The comment made by Elyakim Levanon, the rabbi of the West Bank settlement of Elon Moreh, came after earlier this week, 19 reserve major generals sent a letter to Defense Minister Ehud Barak and IDF Chief of Staff Benny Gantz, imploring them not to allow harm to come to women's service in the army as a result of religious soldiers' demands.
The reserve officers indicated that their appeal comes in response to a series of recent events, including the boycotting of military ceremonies by religious cadets due to women singing.
The petitioners warned in their letter about harm caused to the motivation of women to serve in the army, as well as to what they termed damage to "the fundamental values of Israeli society."

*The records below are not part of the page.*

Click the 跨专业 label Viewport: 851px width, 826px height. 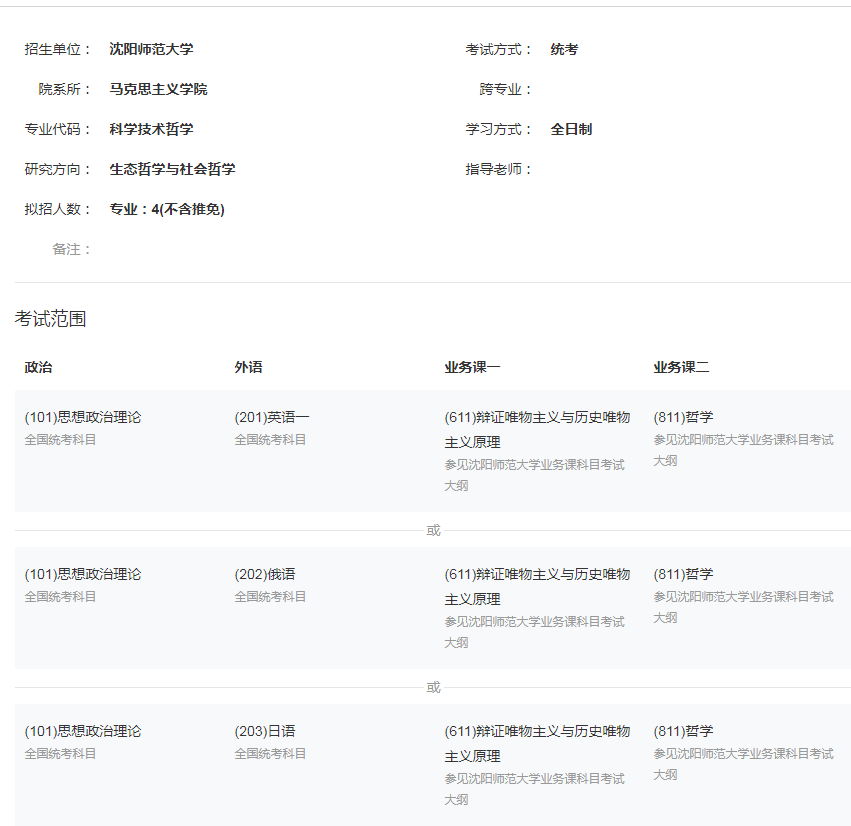coord(506,89)
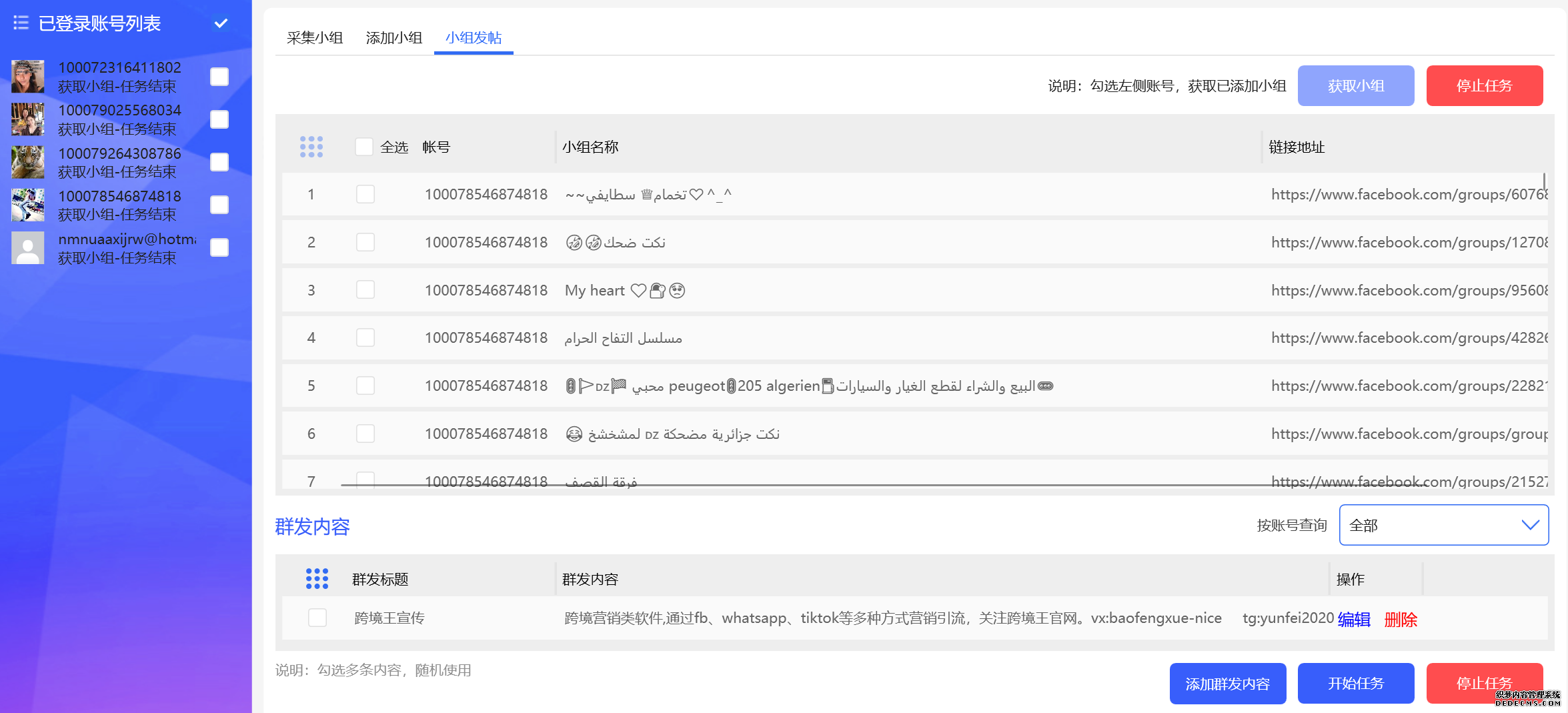Screen dimensions: 1568x713
Task: Open the 添加小组 tab
Action: [394, 38]

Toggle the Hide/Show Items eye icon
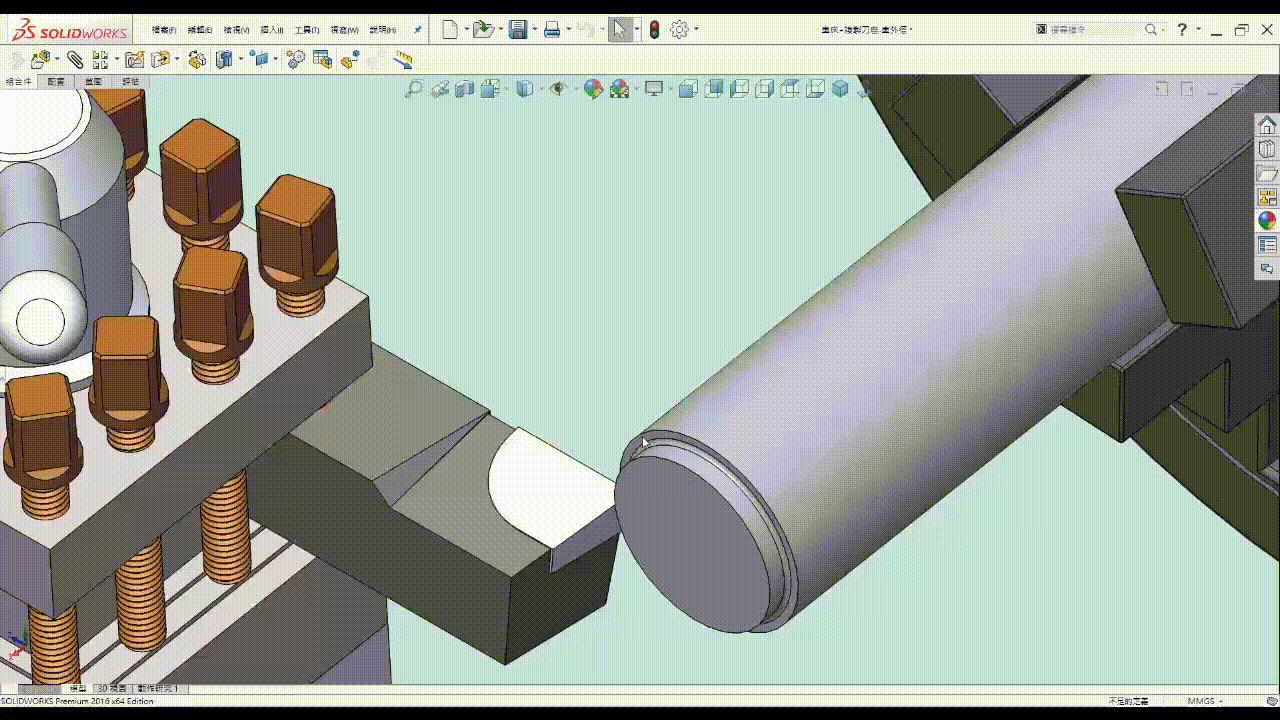point(558,89)
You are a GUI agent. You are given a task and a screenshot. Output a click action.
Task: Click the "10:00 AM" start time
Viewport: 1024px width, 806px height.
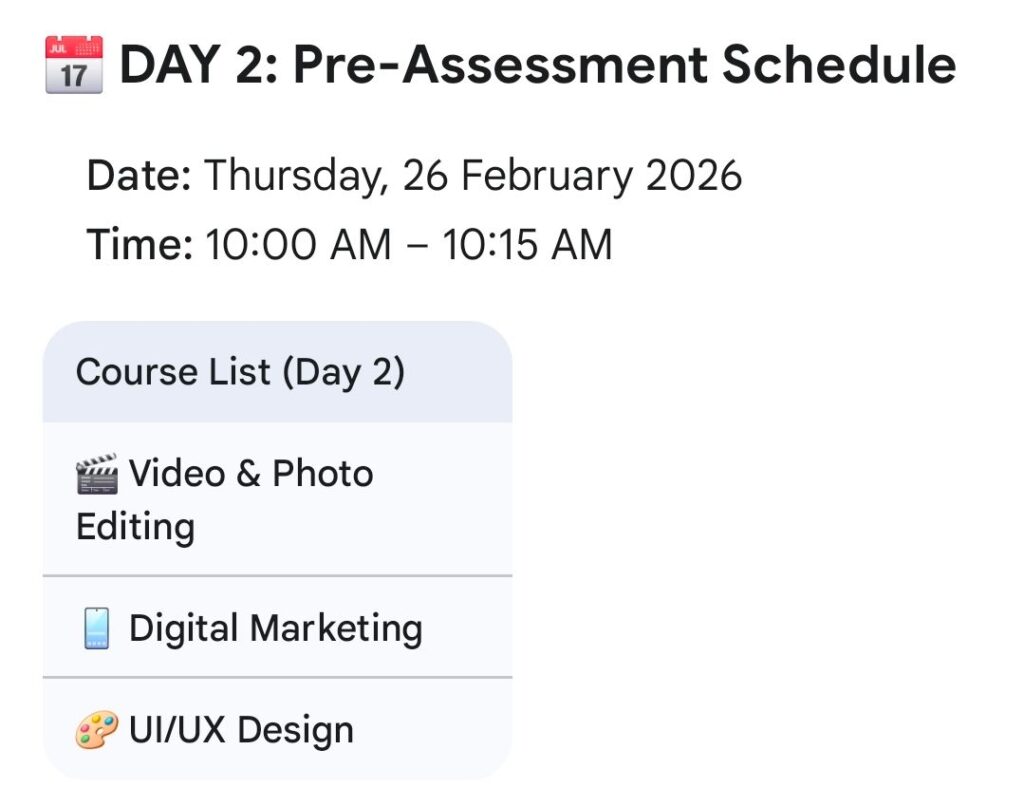tap(298, 245)
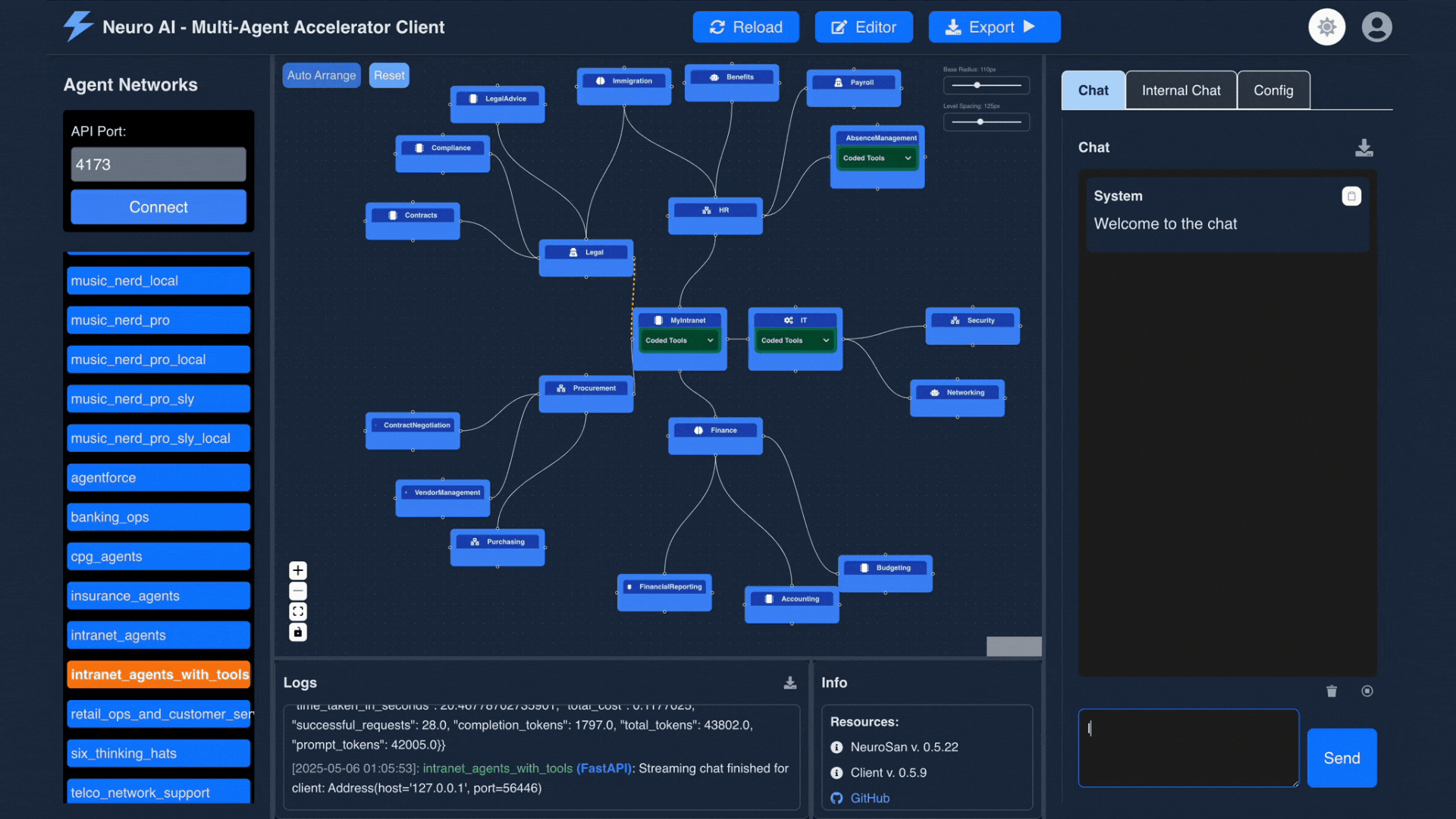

However, in a radio interview on Thursday, Rabbi Levanon criticized a possible ruling that would forbid religious soldiers from leaving events over women's singing, saying that IDF soldier should choose death before complying with such an order.
"[The IDF] is bringing close the day in which rabbis will have to say to soldiers 'you have to leave those events even if there's a firing squad outside, and you'll be shot to death," Levanin said.
The Elon Moreh rabbi said he hoped that there will be "some wise people who will thwart this horrible move, and if not we'll have no other choice," adding that he would "recommend anyone who asked me against joining the army."
Women's singing has been but one example of rising tensions between IDF top brass and religious leaders, after last month, following orders from IDF rabbis, female soldiers were asked to leave the central event and had to celebrate in a separate area during the traditional dancing that marks the end of the Simhat Torah holiday.